Majya Jalmachi Chittarkatha (translated as The Kaleidoscope Story of My Life) is an autobiography of Shantabai Kamble published in 1983. This is considered the first autobiographical narrative by a Dalit woman writer. This book shows the life of Indian woman who was from lower class of the caste.

Plot introduction
The autobiography Majya Jalmachi Chittarkatha by Dalit woman writer Shantabai Kamble, the protagonist of the story, Naja, bears the brunt of class, caste and gender. Naja is from the Mahar caste, one of the biggest Dalit communities in Maharashtra.

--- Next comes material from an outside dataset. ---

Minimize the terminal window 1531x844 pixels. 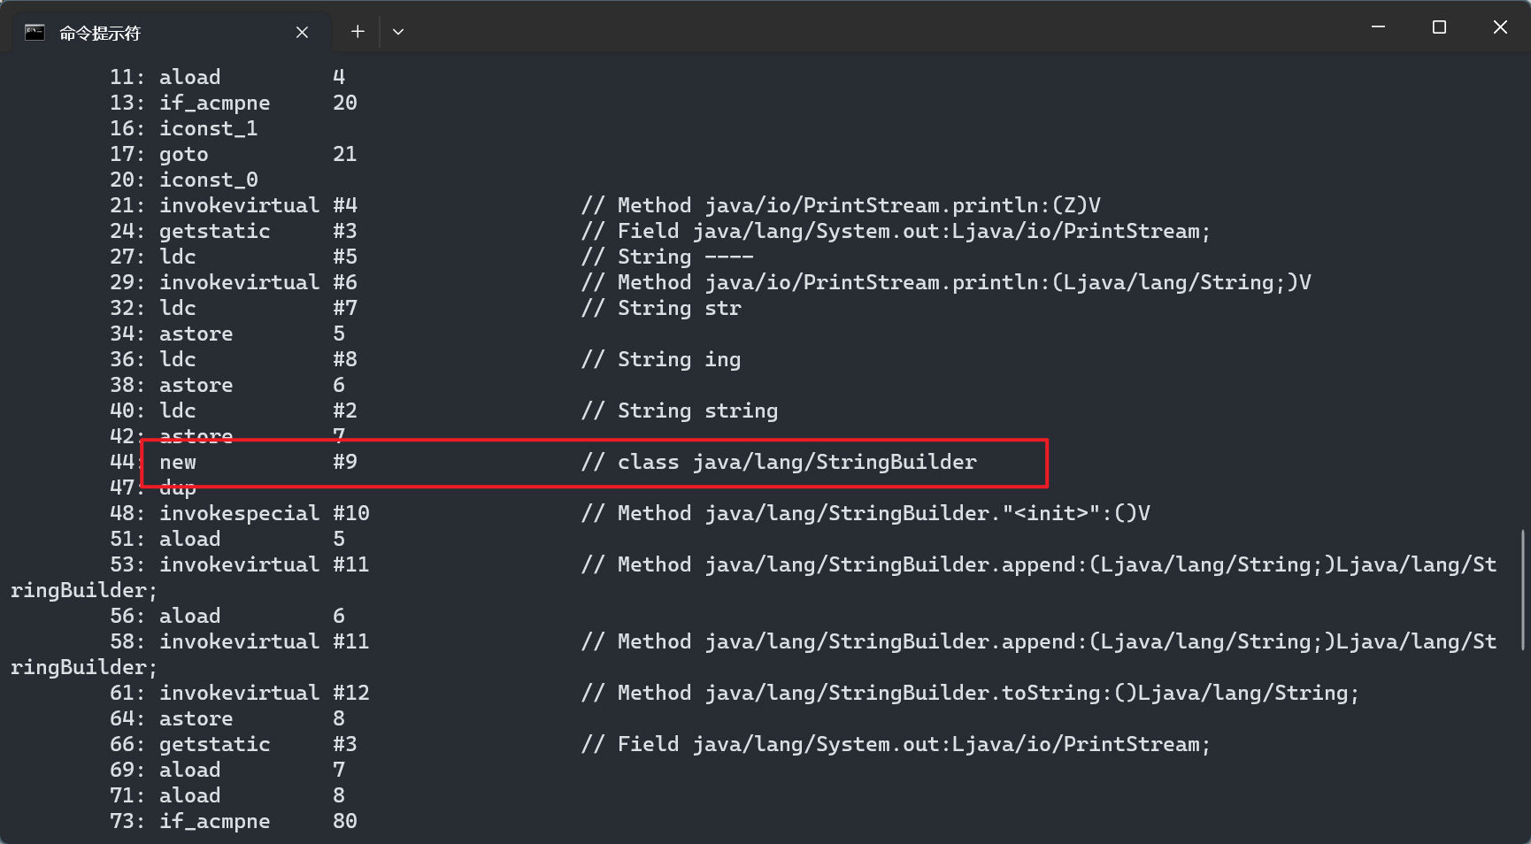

Najabai Sakharam Babar (renamed Shantabai Krishnaji Kamble after her marriage), was the first Dalit woman teacher in Solapur district. she began teaching at the Solapur District Board School in 1942. Ten year, in 1952, she completed two years of teacher training and served as an education extension officer in the Jat taluka of Sangli district.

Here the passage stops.